To help the boy to develop initiative in a small community, in such a manner that it will enable him to cope with problems in the larger community.
To broaden cultural and spiritual background.
It may be said that the whole course was designed to show a boy the dignity of work and the essential part he plays in the community in which he lives and of which his life forms an integral part.
Industry calls for Technical specialisation and valuable schemes of technical training through works, schools, technical colleges, and apprenticeship schemes, which fit the craftsman to handle machines with skill. Little is done, however to train men to handle their fellow men. In the course of training at the college, a young man was confronted with his responsibility as a member of a works group which has a relationship to all other sections of the community.
The Citizenship Courses were designed to give boys training under conditions which approximated to those of a residential Public School. The Coleg y Fro syllabus was planned in three parts, each of which would be taken during a one week's course. In the interim period between courses, the boy was enrolled in a students group set up in his own locality.

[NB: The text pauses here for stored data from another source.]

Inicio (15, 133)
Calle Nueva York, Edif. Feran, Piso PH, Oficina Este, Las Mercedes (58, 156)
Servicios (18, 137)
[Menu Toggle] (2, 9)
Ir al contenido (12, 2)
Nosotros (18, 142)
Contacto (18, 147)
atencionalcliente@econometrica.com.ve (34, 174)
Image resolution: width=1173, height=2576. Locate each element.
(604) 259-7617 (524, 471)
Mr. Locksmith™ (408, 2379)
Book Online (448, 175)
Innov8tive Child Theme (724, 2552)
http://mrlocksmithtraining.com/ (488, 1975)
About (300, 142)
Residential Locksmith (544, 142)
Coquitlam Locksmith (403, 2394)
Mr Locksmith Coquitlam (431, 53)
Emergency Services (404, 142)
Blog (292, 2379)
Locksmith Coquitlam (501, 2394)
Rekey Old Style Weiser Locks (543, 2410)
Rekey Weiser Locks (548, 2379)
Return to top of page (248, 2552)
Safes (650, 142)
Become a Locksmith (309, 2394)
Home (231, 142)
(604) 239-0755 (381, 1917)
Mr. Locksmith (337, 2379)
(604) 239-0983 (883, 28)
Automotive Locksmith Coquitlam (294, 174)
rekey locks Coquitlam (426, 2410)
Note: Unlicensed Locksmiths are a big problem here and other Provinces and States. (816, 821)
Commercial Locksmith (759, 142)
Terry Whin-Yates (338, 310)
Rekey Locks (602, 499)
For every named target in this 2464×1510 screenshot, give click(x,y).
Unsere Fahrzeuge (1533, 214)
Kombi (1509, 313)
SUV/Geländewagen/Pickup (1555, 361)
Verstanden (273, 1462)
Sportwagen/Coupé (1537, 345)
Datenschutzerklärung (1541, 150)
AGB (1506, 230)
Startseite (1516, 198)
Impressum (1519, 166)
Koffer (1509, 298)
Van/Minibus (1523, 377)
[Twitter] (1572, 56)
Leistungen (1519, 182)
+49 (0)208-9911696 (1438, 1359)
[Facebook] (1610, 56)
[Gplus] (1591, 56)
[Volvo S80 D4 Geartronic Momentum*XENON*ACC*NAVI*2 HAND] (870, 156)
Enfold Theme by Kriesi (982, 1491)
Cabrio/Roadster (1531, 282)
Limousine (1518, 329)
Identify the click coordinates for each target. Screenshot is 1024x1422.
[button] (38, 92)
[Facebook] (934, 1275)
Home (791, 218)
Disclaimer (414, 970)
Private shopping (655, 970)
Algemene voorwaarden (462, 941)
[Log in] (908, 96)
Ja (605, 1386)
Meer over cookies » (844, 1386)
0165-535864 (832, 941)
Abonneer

Method: A system of self-government was established and conducted through various forms of Committee work and through informal means, by the boys themselves. It included dealing with matters of discipline and certain spheres of administration.
According to his capacity every boy was invested with responsibility for supervising appropriate College events, including social functions, morning prayers, study sessions and indoor and outdoor games. In addition, importance was attached to the making of rules and regulations governing the Community life of the College by the boys in consultative meetings and equally important was the method of dealing with any trespass of the rules and regulations, by the boys themselves, in such meetings.
Self Government, whether practiced in a Residential College or in a Youth Club, or a Youth Section of a Church, conveyed to the Young Adult that his College or club or class is an epitome of the units of public life; they were microcosms of community institutions where the boy was nurtured. From his experience of a smaller community, he returned to the larger and more sophisticated organisations of his upbringing with an urge and desire to participate in the administration of their social educational, industrial and religious life.
Instruction was not given by way of lectures but rather through tutorials which were conducted on the basis of mutual exchange of ideas and knowledge between tutors and students. Tutorial notes were circulated to each boy before attendance at the college.
At the end of each course week, a new type examination was arranged in the form of a simple quiz which was quite voluntary; it was quite surprising how much enthusiasm was worked up and, in fact, it became exceptional not to take part in the quiz. This test assessed the factual information the students bad absorbed.